Monday, March 23, 2015

Closet Communists object to new Ottawa monument commemorating victims of Communism

A walk down Wellington Street: Exploring Ottawa’s contentious communism memorial

From development to site selection, the Memorial to the Victims of Communism has been a contentious process from the very beginning. Alex Bozikovic reports.
An artist rendering of the proposed memorial.
Parliament Hill, the Supreme Court of Canada … and the Memorial to the Victims of Communism. Strange as it sounds, that will be the sequence along Confederation Boulevard in Ottawa if the capital’s newest memorial goes into the ground this year as planned.
The monument could be the second largest in Ottawa, almost matching the National War Memorial in scale, and its planned site lies adjacent to the Supreme Court. It has raised a vigorous debate in the capital and in design circles because of its location, its design and even the process that is bringing it into existence.
The memorial is imagined as a tribute to tens of millions of people, including those who fled communist countries for Canada. It’s proponent is a non-profit group called Tribute to Liberty.
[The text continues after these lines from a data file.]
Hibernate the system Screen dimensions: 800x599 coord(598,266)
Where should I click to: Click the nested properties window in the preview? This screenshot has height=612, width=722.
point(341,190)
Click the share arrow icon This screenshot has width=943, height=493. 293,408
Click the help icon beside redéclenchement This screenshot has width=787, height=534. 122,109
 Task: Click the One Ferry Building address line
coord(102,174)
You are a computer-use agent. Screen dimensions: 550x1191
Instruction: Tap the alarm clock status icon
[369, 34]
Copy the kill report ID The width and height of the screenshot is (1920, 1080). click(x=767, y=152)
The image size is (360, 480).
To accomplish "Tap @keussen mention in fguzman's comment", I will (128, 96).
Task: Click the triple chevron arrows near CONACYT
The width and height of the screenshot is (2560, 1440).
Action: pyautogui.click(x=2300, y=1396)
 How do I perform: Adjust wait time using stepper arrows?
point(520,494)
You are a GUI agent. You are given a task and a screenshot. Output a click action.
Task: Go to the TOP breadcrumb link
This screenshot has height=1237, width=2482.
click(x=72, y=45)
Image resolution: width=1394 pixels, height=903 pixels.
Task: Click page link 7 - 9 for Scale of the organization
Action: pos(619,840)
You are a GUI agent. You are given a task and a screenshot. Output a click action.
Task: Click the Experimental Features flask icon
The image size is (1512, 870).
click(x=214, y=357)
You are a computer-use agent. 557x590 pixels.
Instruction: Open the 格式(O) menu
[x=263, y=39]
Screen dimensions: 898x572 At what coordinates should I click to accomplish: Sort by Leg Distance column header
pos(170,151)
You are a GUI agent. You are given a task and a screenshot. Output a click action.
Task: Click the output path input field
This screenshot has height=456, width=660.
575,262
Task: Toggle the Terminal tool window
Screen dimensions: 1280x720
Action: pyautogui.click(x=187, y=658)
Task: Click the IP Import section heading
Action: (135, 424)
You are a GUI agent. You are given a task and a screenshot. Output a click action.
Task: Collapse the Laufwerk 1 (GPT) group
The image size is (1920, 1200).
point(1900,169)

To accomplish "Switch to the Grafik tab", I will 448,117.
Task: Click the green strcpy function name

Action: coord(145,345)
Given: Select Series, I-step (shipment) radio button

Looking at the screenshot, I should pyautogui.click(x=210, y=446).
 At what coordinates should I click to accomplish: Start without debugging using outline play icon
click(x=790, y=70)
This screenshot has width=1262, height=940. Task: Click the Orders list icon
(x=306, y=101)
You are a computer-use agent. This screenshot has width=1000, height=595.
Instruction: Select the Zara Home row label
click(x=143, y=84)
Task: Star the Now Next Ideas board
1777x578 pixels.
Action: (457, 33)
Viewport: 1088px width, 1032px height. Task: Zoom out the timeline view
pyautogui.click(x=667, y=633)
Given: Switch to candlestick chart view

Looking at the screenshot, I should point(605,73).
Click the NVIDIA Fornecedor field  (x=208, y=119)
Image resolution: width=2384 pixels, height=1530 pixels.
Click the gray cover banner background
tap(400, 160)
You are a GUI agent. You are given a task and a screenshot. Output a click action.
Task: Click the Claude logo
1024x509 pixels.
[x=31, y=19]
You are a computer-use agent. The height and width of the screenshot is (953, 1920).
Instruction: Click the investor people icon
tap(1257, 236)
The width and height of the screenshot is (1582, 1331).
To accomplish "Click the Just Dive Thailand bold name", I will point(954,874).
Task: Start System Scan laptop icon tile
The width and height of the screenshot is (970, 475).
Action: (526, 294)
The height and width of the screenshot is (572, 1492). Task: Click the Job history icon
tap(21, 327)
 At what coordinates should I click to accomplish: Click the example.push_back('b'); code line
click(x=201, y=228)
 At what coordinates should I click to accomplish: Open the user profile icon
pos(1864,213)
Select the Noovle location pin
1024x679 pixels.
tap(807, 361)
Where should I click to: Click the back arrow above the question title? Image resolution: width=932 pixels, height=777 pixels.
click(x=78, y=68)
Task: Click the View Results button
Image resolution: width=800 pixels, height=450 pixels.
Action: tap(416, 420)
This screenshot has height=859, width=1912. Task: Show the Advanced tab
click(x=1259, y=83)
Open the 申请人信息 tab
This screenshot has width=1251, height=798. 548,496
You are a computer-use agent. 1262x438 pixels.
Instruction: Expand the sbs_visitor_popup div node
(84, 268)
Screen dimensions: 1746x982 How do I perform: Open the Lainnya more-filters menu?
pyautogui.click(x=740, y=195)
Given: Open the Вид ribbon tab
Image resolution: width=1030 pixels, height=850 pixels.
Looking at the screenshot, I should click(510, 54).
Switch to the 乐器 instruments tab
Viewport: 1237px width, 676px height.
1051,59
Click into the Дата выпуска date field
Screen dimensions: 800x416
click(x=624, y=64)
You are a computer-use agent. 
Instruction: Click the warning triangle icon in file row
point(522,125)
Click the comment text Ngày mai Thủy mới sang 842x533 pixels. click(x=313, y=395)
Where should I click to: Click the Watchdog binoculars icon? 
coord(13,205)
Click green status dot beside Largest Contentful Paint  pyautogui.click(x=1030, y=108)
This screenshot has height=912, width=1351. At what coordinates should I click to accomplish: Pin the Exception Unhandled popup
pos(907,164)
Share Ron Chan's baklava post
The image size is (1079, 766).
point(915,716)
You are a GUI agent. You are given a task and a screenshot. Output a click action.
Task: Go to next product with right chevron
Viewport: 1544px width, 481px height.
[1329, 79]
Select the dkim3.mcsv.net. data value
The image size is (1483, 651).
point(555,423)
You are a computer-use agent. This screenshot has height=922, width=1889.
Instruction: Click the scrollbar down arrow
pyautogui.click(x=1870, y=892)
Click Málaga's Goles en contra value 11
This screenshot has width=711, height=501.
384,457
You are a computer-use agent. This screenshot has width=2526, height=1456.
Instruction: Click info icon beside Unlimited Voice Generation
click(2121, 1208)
Related: Tory-linked charity behind monument unscathed by CRA auditing

Members of the Harper government have publicly supported the memorial project since 2010. In the past two years, the government has also moved responsibility for selecting the sites and designing commemorative projects away from the National Capital Commission and into the hands of two federal ministries. Critics say these actions opened the door for the nation’s capital to be altered by political whim.